Personal information
- Full name: Deryck Cyril Levick
- Born: 27 May 1929 Ealing, Middlesex, England
- Died: July 2004 (aged 74–75) Barking, London, England
- Batting: Right-handed

Domestic team information
- 1950–1951: Essex

Career statistics
| Competition | First-class |
| Matches | 3 |
| Runs scored | 14 |
| Batting average | 2.33 |
| 100s/50s | –/– |
| Top score | 6 |
| Balls bowled | – |
| Wickets | – |
| Bowling average | – |
| 5 wickets in innings | – |
| 10 wickets in match | – |
| Best bowling | – |
| Catches/stumpings | 1/– |
- Source: Cricinfo, 24 January 2011

= Derek Levick =

English cricketer

Deryck Cyril Levick (27 May 1929 – July 2004) was an English cricketer. Levick was a right-handed batsman. He was born at Ealing, Middlesex, son of Robert and Emily Barratt.

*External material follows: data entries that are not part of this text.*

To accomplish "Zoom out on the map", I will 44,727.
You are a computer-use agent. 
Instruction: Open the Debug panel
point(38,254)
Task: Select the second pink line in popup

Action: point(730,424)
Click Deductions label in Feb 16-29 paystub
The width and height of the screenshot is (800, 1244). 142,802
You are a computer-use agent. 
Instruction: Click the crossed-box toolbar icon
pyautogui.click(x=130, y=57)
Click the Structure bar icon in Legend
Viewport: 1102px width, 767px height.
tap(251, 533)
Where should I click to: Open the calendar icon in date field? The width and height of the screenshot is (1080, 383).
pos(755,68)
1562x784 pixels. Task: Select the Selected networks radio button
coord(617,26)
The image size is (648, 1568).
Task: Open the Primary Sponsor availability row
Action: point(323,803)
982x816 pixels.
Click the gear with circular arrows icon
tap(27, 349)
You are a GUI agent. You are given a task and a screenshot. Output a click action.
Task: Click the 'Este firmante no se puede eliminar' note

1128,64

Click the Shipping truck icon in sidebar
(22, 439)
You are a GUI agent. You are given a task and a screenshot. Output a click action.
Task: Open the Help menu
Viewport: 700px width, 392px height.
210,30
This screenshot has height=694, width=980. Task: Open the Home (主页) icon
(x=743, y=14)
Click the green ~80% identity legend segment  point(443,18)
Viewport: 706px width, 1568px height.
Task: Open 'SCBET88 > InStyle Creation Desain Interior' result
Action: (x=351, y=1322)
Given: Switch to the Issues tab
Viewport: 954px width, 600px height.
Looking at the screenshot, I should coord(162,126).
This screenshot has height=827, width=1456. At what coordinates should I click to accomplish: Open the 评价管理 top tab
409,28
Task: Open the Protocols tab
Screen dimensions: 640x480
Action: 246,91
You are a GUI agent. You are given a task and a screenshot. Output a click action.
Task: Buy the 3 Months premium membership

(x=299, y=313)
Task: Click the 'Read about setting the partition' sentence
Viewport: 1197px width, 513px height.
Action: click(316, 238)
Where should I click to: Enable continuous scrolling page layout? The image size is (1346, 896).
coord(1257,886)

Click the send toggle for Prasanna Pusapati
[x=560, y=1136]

Levick made his first-class debut for Essex against Leicestershire in the 1950 County Championship. He played 2 further first-class fixtures the following season against Warwickshire and Yorkshire, marking his final first-class representation for the county. Levick failed to capitalise on 3 opportunities at first-class level, scoring just 14 runs in his 3 matches at a batting average of 2.33 and a high score of 6.

He died in Barking, London in July 2004.